Bedtime now…and for some reason I just accepted a sub assignment to do 1/2 day at a kindergarten tomorrow. Large groups of small children frighten me….what was I thinking?

cooties outbreak
I’m not sure what to say about today. I didn’t make it to guru Jeff’s class this morning – just couldn’t quite motivate myself out of bed in time. I did do the first 30 minutes of his DVD earlier this evening, which was a decent compromise I suppose. It did help to clear my mind somewhat of what I think might be PMS cooties. I hate when the PMS cooties infect my mind. I lose something of myself. I guess as wise men always say, this too shall pass.

pumpkin head

I’m am simply not going to do yoga tonight. I don’t feel like it and I don’t think it’ll make much of a difference either way. I feel I’ve already answered the question I set out to answer. I don’t feel like I have anything left to prove to myself or anyone else about how much discipline I do or don’t have. And I think I’ve hit somewhat of a wall with my self-designed yoga practices. I’m looking forward to class with Jeff tormorrow…and to increasing the number of formal classes I take. Peace.

d

The Panopticon
I flopped into bed after coming home from the bar tonight, quite content to not do yoga. My mind was all justified. I didn’t feel like it and wasn’t gonna do it. I was the one who made up these rules anyway. Well…my disciplined body (see Foucault) wasn’t having any part of it.

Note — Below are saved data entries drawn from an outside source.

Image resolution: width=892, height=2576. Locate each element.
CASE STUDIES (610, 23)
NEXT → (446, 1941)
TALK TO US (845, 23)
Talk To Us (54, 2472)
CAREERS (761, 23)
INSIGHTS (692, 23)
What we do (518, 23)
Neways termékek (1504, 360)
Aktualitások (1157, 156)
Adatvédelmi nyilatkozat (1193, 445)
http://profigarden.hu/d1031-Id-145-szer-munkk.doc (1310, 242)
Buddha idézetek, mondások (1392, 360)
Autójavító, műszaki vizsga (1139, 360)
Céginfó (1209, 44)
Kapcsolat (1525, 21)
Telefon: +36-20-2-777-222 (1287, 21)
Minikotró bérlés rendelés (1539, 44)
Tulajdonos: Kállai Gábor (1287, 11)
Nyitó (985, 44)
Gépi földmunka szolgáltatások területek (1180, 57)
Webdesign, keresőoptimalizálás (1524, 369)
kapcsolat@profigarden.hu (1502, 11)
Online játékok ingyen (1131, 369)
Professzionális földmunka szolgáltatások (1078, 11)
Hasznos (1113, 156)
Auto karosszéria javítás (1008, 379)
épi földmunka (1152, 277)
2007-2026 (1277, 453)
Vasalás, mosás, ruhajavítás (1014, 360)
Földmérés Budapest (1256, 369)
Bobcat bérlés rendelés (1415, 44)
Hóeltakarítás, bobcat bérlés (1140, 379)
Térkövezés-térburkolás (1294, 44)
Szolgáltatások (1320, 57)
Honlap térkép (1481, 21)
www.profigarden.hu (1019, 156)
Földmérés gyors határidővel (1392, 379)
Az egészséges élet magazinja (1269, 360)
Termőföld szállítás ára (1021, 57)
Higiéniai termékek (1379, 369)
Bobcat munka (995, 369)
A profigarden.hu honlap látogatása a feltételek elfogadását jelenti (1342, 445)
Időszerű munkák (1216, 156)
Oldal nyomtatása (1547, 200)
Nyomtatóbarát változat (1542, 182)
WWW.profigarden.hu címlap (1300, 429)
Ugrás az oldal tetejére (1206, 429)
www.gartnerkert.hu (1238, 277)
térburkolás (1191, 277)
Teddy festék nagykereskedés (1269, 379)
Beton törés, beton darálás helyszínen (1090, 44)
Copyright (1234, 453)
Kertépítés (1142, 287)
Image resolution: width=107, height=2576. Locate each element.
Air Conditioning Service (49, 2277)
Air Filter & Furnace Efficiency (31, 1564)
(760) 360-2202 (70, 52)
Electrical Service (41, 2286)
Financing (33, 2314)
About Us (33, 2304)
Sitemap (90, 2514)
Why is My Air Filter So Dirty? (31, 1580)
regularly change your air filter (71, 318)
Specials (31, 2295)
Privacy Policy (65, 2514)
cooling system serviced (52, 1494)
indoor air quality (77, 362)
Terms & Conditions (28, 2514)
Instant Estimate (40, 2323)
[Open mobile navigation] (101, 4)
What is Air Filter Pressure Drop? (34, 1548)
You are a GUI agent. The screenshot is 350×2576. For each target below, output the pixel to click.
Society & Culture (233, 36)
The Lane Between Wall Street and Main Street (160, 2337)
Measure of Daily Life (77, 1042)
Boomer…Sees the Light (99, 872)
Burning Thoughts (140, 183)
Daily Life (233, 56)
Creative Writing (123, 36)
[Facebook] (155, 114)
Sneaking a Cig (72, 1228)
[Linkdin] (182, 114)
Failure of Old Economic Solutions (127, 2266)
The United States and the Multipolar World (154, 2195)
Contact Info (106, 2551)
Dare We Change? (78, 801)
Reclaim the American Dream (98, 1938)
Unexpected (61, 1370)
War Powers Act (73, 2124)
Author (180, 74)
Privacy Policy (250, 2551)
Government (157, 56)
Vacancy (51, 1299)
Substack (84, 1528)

I woke up about 30 minutes ago and my mind was still saying no, you don’t have to, but then I(my body?) started to imagine my body doing downward dog and pigeon pose. At least 5 minutes was the subconscious(?) message. So I got up and did about 8 minutes of yoga in the wee hours of the morning. I’m not so sure who’s in charge now or if it’s even a good thing.